There is no substance more synonymous with the sustainment of life than water. Yet, in the wrong conditions, with unchecked exposure to microbial pathogens, it can just as easily take life away. Worldwide, over 663 million people still do not have access to safe, treated water. Tragically, this results in more than 1.5 million deaths each year, most being children under the age of five.

The problem isn’t lack of knowledge. Scientists have known how to make water potable for decades. The difficulty lies in applying this knowledge simply and affordably in less developed, or remote areas. A team of innovative University of Adelaide mechanical engineering students and researchers, however, has found a way.

In 2014 the team, led by School of Mechanical Engineering Lecturer Dr Cris Birzer, developed the world’s first affordable continuous-flow solar disinfection (SODIS) water treatment system; able to produce over 8L of potable water per hour (during daylight), using freely available sunshine, and easily assembled scrap or low-cost materials.

Now, following extensive field testing in Papua New Guinea (PNG) through not-for-profit organisation ChildFund Australia, it has finalised designs for mass-produced variants and is ready to distribute them globally.

“We’re extremely excited,” says Dr Birzer. “Our SODIS system could save millions of lives.”

The research group originally designed and tested a workshop-quality manufactured system to perfect the process, then adapted this—following extensive consultation with ChildFund about local PNG conditions—to create a viable rudimentary version.

The pared-down system used nothing more than plywood, a glass tube and plastic sheeting coated with metallised plastic, curved to reflect sunlight onto the tube as water passes through it. UVA radiation in the sunlight produces reactive oxygen species in the water, which damages the DNA of pathogens and deactivates them to World Health Organisation standards.

According to Dr Birzer, the metallised plastic reflectant can even take the form of something as humble as discarded chip packets.

“The students trialled various reflectants and found the inside of crisp packets was as good as anything.

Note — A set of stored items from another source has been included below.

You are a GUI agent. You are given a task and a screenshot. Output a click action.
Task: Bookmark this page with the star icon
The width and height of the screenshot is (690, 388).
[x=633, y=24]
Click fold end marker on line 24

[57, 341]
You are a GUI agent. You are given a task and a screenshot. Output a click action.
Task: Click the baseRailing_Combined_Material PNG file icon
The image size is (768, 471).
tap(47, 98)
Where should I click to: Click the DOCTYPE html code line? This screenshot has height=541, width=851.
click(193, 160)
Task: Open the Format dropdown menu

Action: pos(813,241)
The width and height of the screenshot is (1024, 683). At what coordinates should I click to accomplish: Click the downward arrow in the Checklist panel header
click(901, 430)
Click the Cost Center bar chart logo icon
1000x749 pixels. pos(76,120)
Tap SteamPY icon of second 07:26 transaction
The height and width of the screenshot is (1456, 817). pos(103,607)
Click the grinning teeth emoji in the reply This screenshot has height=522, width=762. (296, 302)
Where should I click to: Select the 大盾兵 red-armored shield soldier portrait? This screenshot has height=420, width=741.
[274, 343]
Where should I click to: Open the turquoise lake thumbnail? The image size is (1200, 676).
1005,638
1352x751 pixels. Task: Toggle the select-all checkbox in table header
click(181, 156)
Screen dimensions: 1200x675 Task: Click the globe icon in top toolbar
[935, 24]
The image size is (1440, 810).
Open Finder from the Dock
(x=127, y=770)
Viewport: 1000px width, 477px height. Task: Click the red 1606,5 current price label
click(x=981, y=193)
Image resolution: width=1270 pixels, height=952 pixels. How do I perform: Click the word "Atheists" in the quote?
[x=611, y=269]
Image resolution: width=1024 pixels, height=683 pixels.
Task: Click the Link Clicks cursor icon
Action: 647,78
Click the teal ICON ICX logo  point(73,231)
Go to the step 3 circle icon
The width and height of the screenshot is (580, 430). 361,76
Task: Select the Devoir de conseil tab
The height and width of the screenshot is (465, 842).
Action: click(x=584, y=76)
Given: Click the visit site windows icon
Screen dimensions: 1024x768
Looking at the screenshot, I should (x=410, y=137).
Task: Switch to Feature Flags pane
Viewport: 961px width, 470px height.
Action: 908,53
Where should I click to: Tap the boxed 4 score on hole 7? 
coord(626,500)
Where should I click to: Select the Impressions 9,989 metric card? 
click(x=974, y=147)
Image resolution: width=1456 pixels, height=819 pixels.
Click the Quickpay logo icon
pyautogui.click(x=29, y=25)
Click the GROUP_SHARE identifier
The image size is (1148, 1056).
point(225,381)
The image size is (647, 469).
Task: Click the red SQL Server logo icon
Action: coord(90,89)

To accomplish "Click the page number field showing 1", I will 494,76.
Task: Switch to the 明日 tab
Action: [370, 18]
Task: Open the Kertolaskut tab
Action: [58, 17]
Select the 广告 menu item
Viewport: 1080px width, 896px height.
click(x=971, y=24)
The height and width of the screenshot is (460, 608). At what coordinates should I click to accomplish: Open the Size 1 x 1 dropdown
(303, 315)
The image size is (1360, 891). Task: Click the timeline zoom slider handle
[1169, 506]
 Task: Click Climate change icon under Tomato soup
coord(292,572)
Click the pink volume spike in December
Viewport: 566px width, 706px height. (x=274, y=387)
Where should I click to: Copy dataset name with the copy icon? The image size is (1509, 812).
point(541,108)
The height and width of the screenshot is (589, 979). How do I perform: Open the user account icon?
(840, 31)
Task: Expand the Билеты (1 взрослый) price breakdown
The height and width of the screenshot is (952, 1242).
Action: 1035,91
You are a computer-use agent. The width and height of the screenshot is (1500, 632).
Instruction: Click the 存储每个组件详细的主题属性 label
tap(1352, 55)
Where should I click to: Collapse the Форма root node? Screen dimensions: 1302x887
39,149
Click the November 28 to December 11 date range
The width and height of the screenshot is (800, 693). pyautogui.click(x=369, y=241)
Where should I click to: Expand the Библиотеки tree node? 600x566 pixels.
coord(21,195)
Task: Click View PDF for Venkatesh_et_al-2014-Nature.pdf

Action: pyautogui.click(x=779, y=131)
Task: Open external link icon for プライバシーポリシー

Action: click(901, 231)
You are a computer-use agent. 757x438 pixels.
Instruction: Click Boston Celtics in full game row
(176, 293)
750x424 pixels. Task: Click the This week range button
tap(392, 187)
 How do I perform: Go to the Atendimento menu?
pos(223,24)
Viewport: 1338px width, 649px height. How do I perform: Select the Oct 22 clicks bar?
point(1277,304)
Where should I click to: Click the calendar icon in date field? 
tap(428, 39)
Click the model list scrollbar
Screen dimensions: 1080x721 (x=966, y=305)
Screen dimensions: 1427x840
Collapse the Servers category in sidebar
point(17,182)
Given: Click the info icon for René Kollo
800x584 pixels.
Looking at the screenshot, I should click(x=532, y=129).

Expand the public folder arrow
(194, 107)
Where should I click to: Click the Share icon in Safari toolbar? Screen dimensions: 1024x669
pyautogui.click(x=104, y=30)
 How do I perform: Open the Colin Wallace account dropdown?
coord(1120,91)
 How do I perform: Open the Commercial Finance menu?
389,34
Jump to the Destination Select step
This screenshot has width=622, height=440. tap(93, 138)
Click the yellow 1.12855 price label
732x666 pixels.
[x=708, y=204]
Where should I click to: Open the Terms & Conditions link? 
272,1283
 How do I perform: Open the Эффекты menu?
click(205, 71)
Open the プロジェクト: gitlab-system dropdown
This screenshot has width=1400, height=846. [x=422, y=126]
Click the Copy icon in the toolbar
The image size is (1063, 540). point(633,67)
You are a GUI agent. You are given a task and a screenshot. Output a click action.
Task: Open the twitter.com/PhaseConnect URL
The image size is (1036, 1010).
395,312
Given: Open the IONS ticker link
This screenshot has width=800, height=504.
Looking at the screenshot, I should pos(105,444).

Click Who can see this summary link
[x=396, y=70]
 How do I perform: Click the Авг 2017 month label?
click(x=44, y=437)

“The total original system cost just A$67, and our subsequent designs for mass production have reduced it even further. We’ve now got it down as low as A$25… and the beauty is that it’s modular, so more modules can be added for greater quantities of water.”

Dr Birzer says the project, which won the students involved a Sustainable Engineering Society National Student Environmental Engineering and Sustainability Award, may now lead to new research in the field of UVA radiation and plasma treatment of water for pathogen irradication.